# Trecho selecionado:
Jovem, linda, pálida, gótica e… alegre? A Morte imaginada por Neil Gaiman veio para revolucionar nosso conceito (e preconceito) a respeito da Ceifadora. A irmã mais velha de Morfeus ganhou uma roupagem contemporânea e um conceito arrebatador para nascer como coadjuvante e roubar a história, tornando-se protagonista de duas minisséries e outras HQs, além de ter participação de destaque na série de seu irmão! Esta Edição Definitiva reúne pela primeira vez no Brasil todas as histórias estreladas pela personagem, incluindo O Som de Suas Asas (primeira aparição) e Fachada, publicadas originalmente em Sandman; as minisséries O Alto Preço da Vida e O Grande Momento da Vida; e as histórias Um Conto de Inverno (Vertigo Winter’s Edge 2), A Roda, Morte e Veneza (Noites Sem Fim) e A Morte Fala da Vida, uma HQ educativa sobre sexo seguro. Além de roteiros de Neil Gaiman, a edição tem artes de Chris Bachalo, Mark Buckingham, Mike Dringenberg, P. Craig Russell, Dave McKean e mais! Como extras, a edição traz o roteiro de Sandman 8; uma imensa galeria de pin-ups e diversas informações sobre colecionáveis da Morte que todos gostaríamos de encontrar um dia!

# Material fornecido:
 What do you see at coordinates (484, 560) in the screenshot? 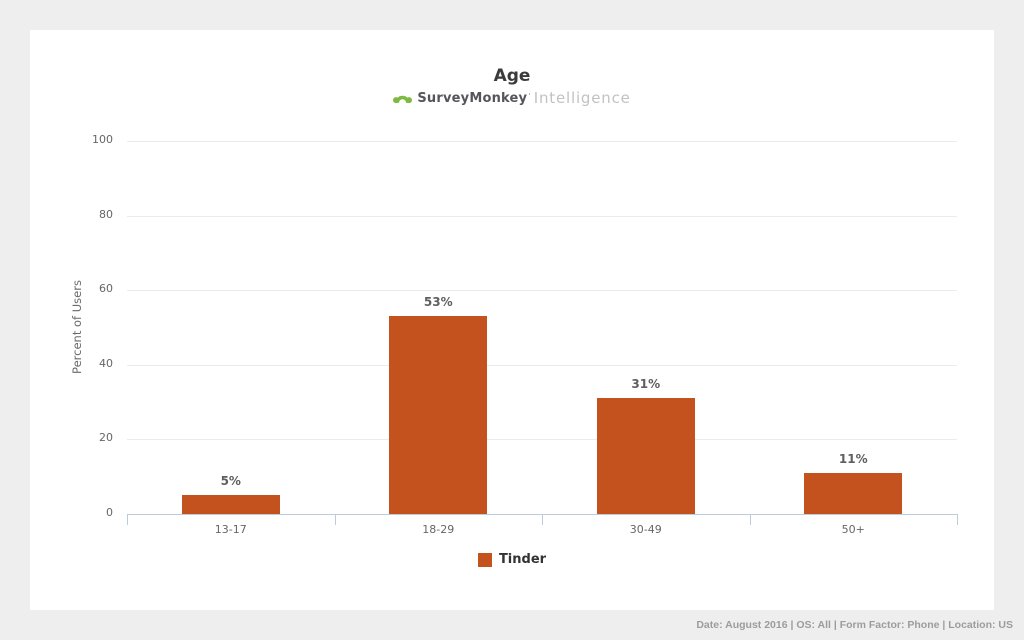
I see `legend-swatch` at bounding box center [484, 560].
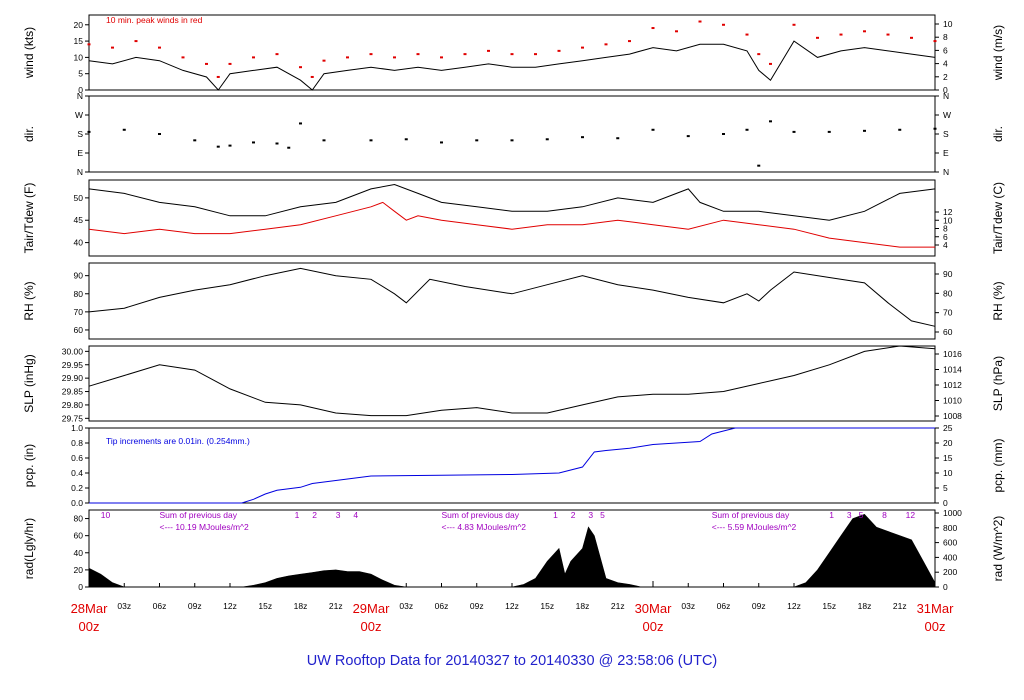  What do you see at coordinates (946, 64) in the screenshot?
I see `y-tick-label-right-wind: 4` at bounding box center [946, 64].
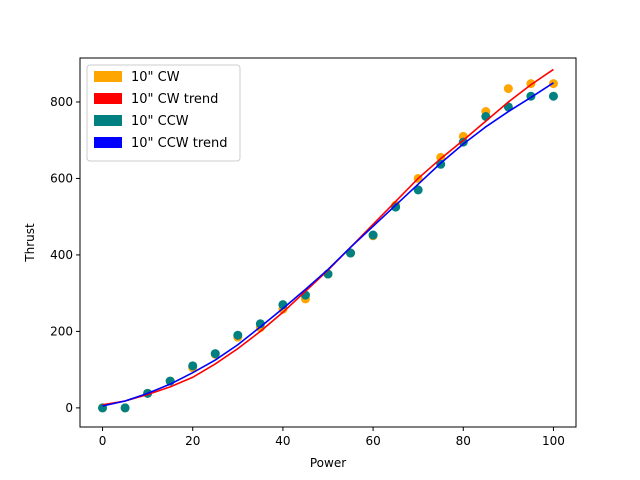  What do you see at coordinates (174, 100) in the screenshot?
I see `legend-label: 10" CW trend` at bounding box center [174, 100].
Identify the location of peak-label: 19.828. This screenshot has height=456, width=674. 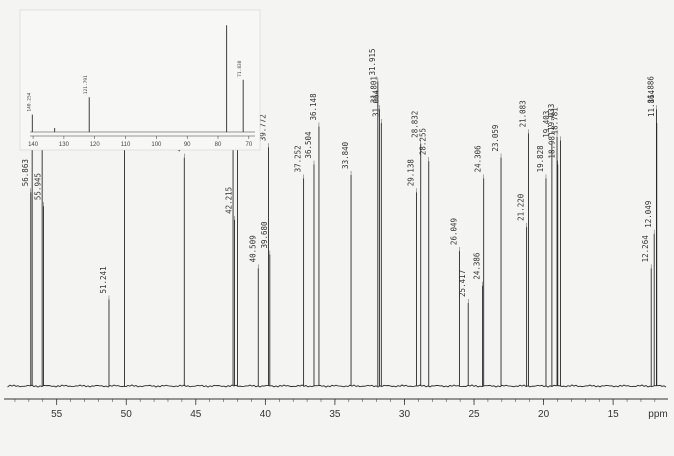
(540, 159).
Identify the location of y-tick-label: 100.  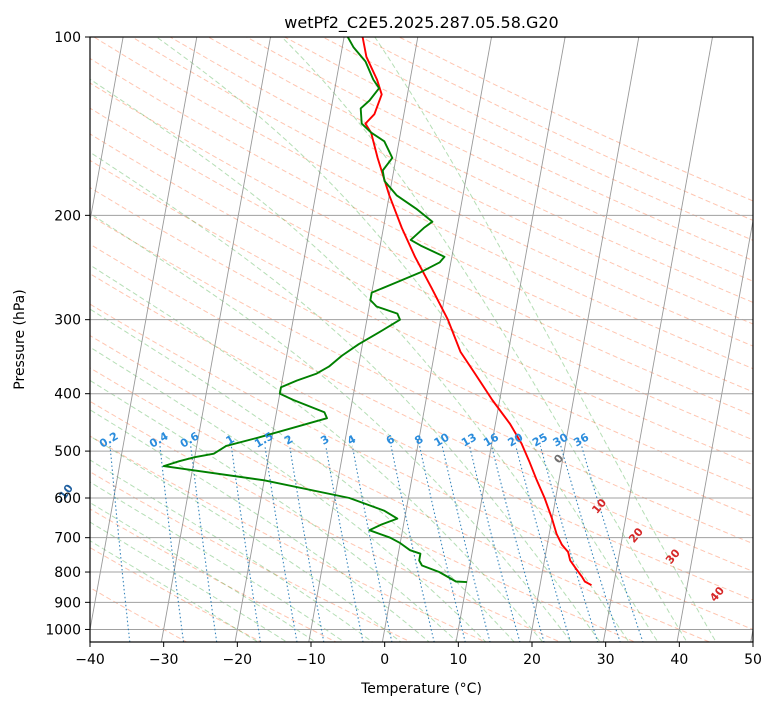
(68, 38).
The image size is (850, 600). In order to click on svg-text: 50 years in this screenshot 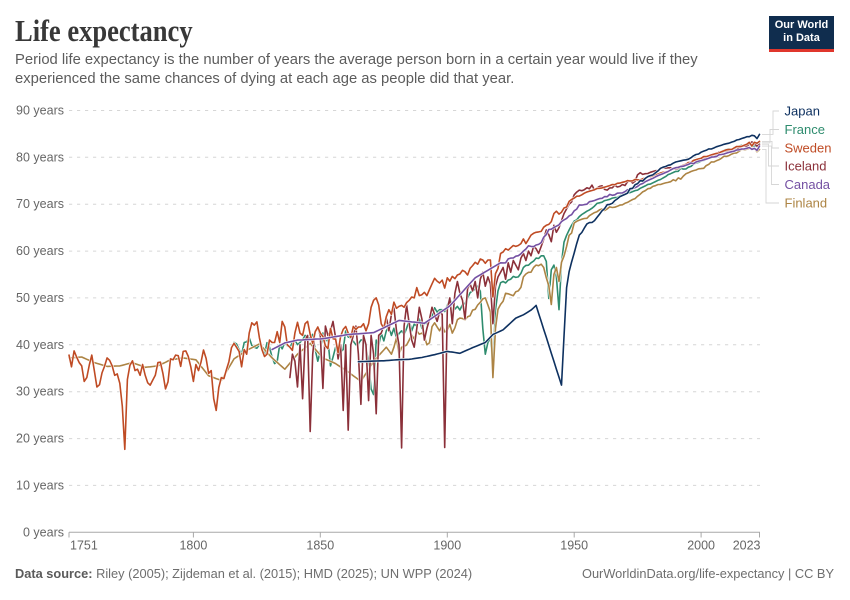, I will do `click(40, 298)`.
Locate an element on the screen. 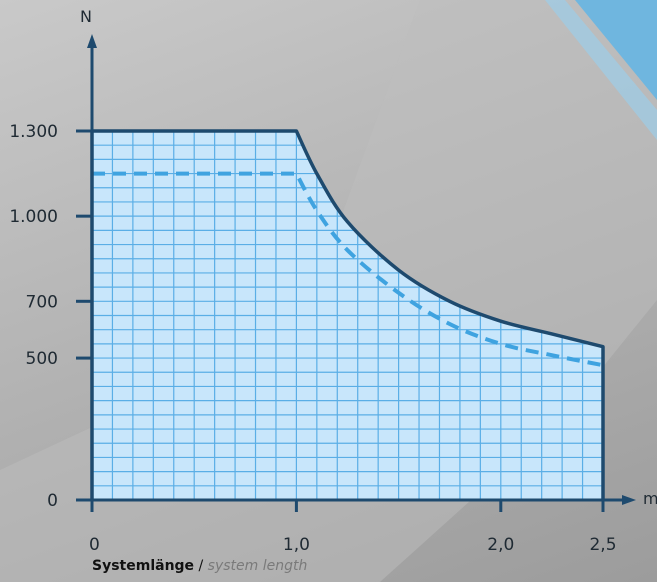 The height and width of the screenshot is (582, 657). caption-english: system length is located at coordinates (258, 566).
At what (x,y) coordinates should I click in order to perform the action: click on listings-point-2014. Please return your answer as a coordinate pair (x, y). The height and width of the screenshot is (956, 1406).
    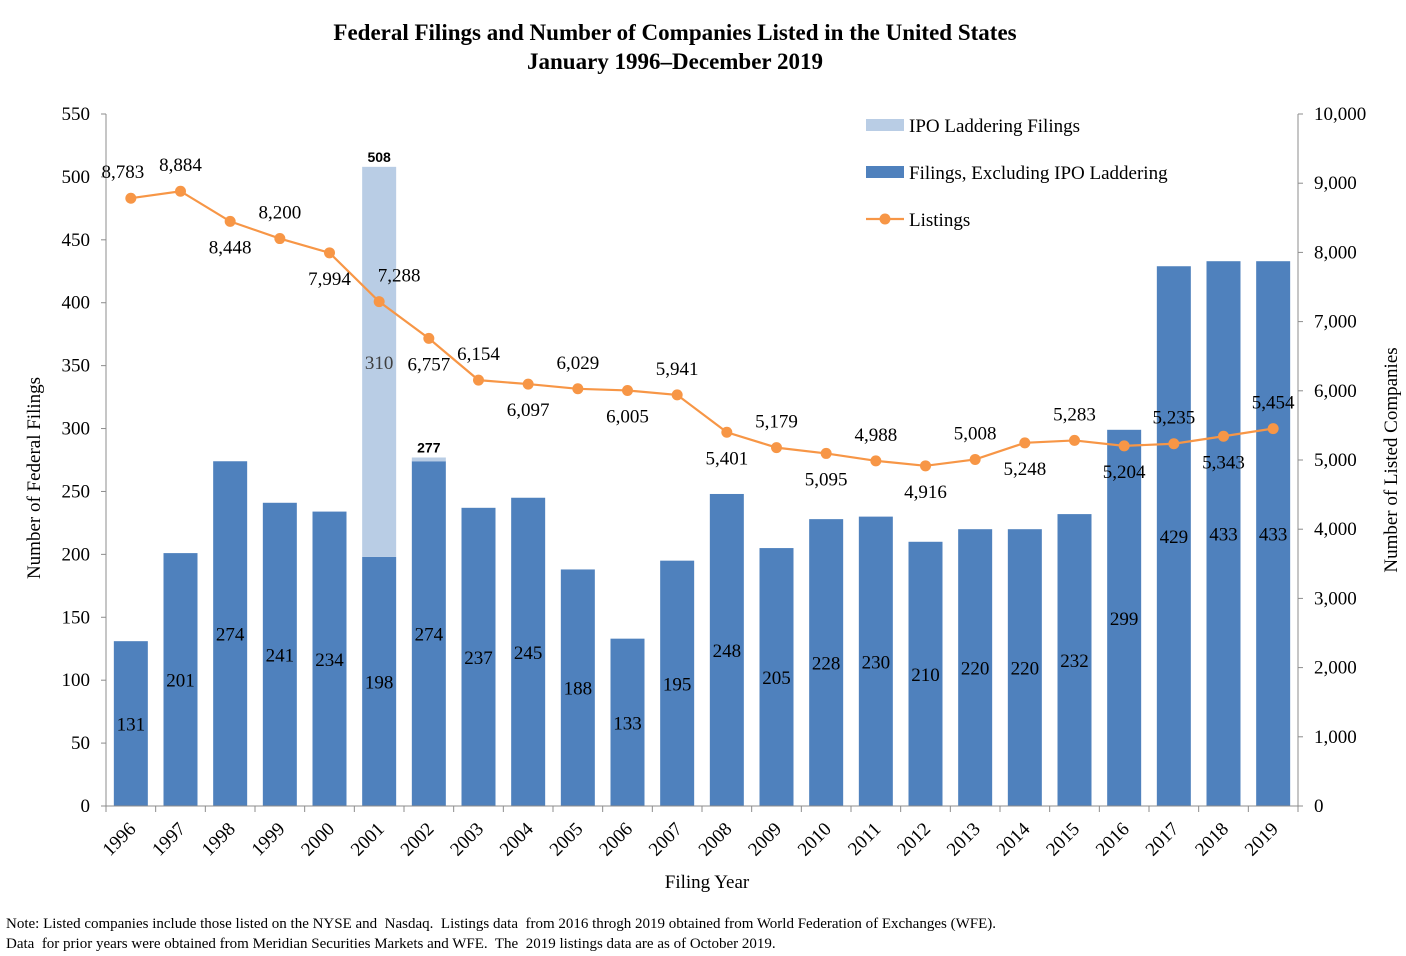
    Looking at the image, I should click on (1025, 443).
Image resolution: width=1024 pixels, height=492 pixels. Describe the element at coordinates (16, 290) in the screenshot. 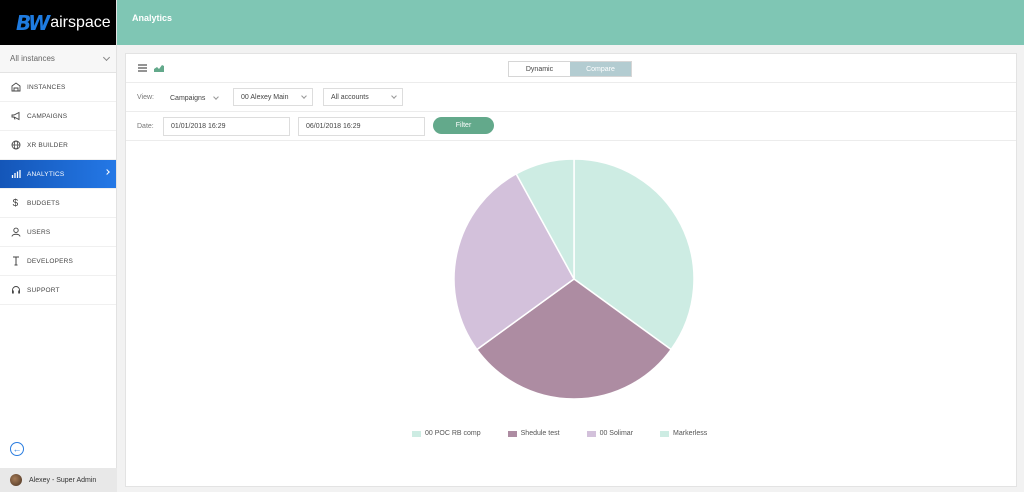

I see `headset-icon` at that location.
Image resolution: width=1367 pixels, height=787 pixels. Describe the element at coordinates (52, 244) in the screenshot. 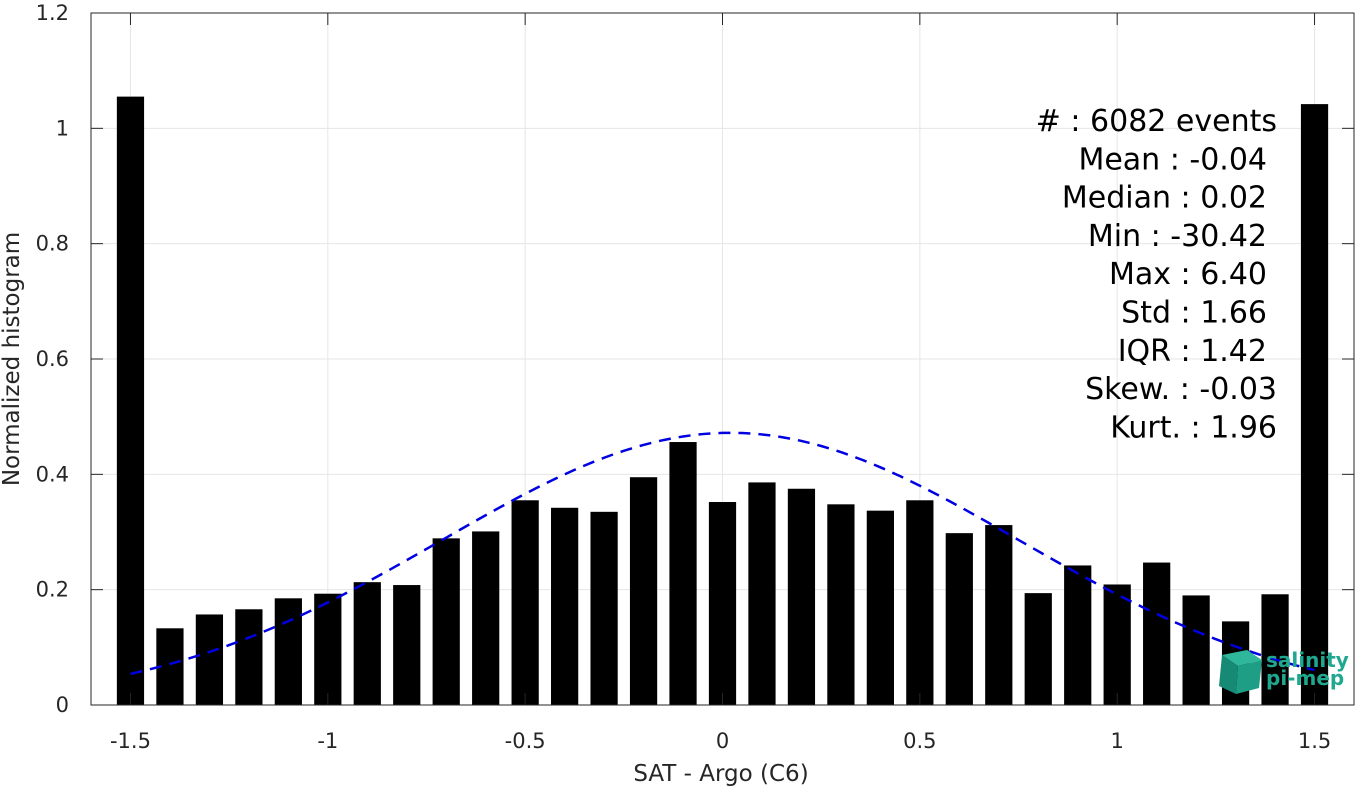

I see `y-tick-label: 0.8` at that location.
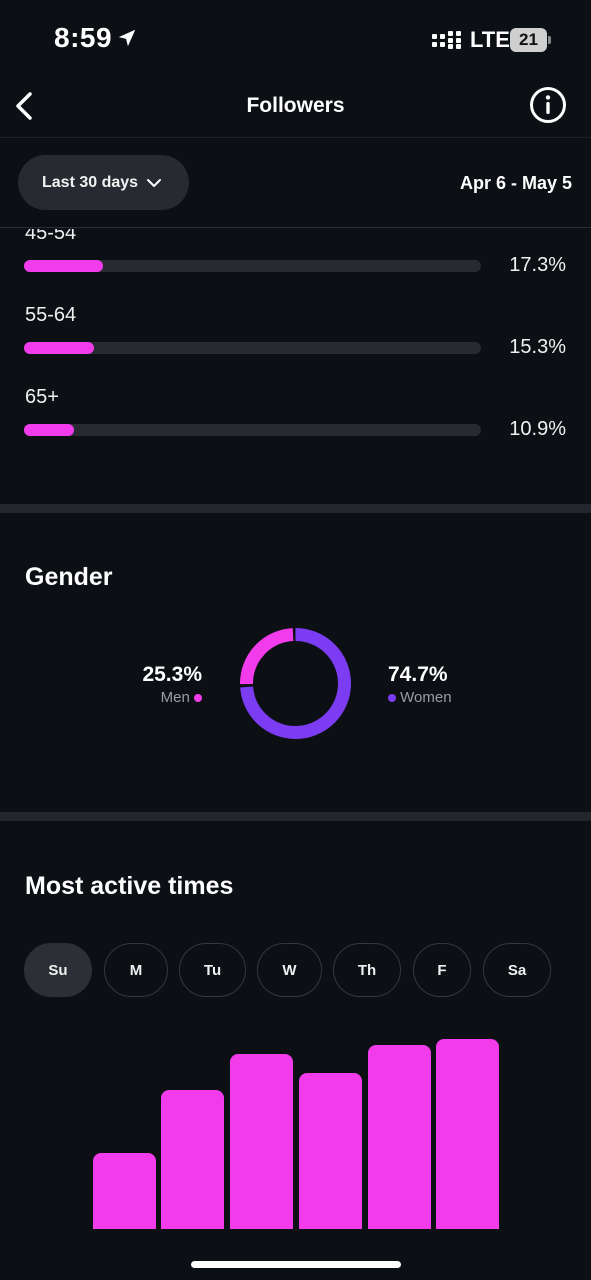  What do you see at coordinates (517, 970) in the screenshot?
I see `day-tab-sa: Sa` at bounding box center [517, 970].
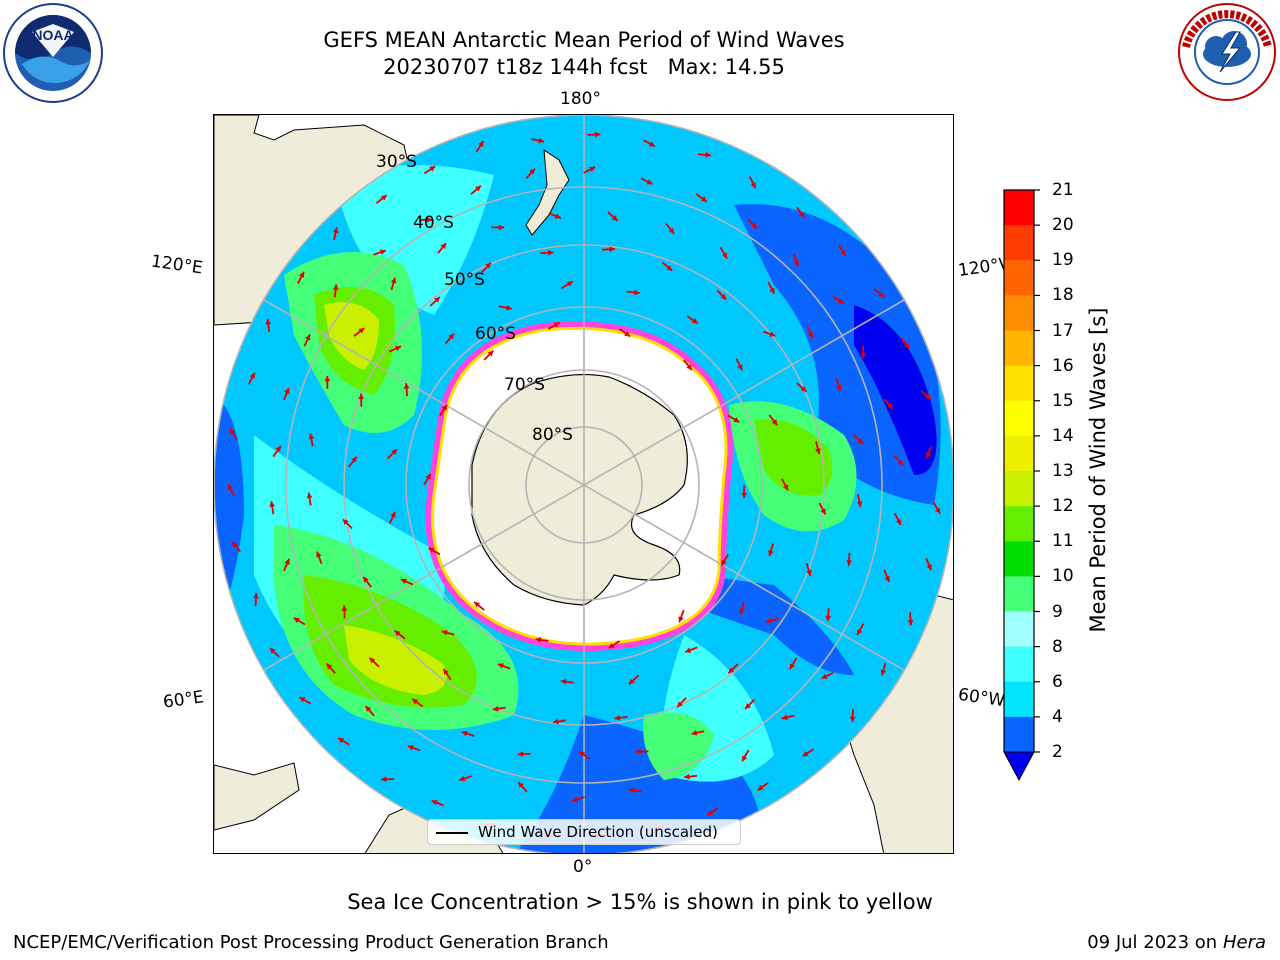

# O que fazer:
1. No trecho sobre a Edição Definitiva da Morte, qual HQ é apresentada como educativa sobre sexo seguro?
2. Reproduza, sem as imagens, as linhas da listagem que vão da que contém "Image resolution: width=1367" até o fim da listagem, incluindo as duas pontas.
O trecho e a listagem vêm de fontes diferentes.

# Respostas por tarefa:
1. A Morte Fala da Vida.

2.
Image resolution: width=1367 pixels, height=787 pixels. Describe the element at coordinates (52, 244) in the screenshot. 

I see `y-tick-label: 0.8` at that location.
  What do you see at coordinates (517, 970) in the screenshot?
I see `day-tab-sa: Sa` at bounding box center [517, 970].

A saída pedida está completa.